Field logistics → pre-cool

Every minute produce sits warm reduces shelf life. Stage a shade hub close to picking, run quick shuttles, and pre-cool sensitive crops ASAP: hydro-cool leafy greens and roots; forced-air for berries and tomatoes.

  • Shade: pop-up canopy or trailer awning over the staging area.
  • Route: clear path for bins; limit hand-offs to reduce drops.
  • Pre-cool targets: greens to ~1–3 °C, berries ~0–2 °C (as your market allows).
  • Ethylene: separate ethylene-producers (tomatoes) from sensitive crops (leafy greens).

Quick checklist

  • Pick in the cool of the day; shade immediately.
  • Use ventilated crates / breathable bags matched to crop.
  • Shallow fills; stack within crate spec only.
  • Label lots: field, date, crew; rotate stock (FIFO).
  • Wash/pack with PPE; keep sanitation logs.
  • Pre-cool fast; store by crop temperature & ethylene class.

Related products

FAQ

Do I really need lot labels for small batches?
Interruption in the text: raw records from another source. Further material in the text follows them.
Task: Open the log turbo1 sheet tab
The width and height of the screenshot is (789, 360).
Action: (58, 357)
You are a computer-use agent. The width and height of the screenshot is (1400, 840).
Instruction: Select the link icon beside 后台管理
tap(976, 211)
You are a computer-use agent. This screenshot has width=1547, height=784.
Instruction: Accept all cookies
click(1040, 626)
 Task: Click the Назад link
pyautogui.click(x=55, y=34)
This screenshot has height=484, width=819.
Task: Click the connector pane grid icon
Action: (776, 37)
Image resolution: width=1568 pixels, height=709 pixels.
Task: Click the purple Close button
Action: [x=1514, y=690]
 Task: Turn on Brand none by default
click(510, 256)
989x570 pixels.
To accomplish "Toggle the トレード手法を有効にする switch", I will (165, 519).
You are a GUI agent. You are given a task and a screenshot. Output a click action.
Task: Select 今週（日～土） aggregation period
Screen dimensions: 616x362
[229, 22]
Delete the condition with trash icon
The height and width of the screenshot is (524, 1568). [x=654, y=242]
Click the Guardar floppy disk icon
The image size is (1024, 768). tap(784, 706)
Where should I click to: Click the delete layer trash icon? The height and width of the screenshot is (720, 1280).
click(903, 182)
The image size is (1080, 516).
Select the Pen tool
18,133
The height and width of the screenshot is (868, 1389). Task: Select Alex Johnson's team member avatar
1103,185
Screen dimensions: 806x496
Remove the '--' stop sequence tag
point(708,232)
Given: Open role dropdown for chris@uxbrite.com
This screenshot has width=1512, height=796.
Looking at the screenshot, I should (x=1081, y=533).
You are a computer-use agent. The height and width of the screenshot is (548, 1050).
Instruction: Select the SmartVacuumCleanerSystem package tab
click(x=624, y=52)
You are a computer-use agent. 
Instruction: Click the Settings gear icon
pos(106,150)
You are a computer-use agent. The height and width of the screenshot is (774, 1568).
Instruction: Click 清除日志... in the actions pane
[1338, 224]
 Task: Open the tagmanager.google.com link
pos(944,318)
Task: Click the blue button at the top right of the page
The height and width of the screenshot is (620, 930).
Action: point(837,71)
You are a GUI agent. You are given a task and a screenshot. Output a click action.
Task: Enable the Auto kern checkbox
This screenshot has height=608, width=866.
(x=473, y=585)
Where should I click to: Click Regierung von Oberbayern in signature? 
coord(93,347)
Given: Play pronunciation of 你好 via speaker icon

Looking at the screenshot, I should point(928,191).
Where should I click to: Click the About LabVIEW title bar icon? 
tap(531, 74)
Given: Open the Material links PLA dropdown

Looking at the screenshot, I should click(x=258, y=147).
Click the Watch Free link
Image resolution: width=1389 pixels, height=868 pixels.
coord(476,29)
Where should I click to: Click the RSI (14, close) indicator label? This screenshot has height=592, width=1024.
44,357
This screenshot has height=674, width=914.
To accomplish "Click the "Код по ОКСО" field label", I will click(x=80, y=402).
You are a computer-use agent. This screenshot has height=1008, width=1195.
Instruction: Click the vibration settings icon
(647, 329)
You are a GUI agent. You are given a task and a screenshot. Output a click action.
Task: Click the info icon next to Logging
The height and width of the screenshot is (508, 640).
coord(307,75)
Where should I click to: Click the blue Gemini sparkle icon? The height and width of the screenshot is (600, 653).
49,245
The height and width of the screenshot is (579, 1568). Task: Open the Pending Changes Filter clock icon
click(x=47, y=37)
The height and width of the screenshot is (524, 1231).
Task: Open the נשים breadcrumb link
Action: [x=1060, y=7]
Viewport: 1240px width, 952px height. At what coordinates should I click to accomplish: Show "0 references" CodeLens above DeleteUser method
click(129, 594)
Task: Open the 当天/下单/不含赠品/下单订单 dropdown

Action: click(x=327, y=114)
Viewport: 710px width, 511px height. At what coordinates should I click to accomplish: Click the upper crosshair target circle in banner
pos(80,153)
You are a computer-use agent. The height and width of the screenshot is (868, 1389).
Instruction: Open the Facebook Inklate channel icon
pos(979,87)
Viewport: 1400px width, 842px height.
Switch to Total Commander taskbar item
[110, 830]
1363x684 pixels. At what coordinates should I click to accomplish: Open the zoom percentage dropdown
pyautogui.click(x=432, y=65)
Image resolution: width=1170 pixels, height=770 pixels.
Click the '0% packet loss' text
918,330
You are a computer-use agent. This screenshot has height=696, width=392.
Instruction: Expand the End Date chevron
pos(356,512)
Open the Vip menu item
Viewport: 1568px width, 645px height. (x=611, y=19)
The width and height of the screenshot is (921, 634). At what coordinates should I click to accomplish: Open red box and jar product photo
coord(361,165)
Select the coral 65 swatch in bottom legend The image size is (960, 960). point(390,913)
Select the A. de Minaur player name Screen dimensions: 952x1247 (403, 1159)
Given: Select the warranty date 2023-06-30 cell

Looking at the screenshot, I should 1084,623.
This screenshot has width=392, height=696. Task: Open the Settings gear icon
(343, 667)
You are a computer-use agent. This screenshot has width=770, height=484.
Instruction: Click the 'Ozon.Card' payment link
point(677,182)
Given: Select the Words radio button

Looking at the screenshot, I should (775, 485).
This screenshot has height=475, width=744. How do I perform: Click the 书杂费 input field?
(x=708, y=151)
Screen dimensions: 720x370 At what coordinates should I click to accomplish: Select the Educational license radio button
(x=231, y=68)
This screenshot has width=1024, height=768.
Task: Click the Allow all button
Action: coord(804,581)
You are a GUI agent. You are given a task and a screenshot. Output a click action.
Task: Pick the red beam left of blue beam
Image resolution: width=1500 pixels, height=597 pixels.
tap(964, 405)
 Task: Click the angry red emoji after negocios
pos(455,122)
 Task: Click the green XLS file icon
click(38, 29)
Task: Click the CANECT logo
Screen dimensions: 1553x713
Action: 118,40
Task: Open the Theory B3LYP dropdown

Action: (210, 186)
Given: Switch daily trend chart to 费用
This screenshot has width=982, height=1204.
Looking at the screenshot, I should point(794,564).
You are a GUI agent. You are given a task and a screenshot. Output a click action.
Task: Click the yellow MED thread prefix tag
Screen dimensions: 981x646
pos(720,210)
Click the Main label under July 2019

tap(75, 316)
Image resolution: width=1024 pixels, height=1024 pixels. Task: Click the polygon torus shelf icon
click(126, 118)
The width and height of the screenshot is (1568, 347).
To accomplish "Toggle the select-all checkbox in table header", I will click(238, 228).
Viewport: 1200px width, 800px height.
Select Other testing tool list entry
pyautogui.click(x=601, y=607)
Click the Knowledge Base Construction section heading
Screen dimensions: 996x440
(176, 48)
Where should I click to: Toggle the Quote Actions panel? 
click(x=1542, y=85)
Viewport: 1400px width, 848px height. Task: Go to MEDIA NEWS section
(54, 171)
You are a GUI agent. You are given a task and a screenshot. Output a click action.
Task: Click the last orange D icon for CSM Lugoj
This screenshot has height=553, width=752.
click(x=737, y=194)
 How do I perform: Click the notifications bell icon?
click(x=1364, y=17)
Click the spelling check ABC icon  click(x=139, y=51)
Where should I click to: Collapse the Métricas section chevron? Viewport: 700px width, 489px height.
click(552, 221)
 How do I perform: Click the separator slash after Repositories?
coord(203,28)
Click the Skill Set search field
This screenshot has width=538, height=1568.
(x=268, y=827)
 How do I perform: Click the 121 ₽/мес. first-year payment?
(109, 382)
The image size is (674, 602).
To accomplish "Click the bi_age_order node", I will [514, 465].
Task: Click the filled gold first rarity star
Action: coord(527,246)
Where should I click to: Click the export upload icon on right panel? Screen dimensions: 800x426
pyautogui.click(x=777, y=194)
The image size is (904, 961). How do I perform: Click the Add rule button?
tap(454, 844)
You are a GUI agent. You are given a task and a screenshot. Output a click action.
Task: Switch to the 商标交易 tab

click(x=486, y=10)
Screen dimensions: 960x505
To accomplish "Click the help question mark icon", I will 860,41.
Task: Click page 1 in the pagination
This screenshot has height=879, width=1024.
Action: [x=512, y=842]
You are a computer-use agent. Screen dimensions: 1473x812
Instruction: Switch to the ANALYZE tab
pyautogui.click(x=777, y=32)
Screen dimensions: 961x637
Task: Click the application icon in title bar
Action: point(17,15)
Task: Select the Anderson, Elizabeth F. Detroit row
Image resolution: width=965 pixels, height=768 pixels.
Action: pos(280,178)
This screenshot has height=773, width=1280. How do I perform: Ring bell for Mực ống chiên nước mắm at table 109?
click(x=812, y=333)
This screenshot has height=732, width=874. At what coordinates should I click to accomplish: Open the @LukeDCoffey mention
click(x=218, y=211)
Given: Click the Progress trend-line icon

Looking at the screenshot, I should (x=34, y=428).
Yes. Even simple field/date labels help rotate stock and trace back any issue. It also looks professional at delivery.

How deep can I fill crates with tomatoes or berries?

Keep layers shallow — avoid compressing the bottom row. Two lighter crates beat one heavy, bruising stack.

What’s the fastest ‘win’ to cut losses?

Immediate shade + shorter shuttle runs to pre-cool. These two steps alone often cut softening and mold dramatically.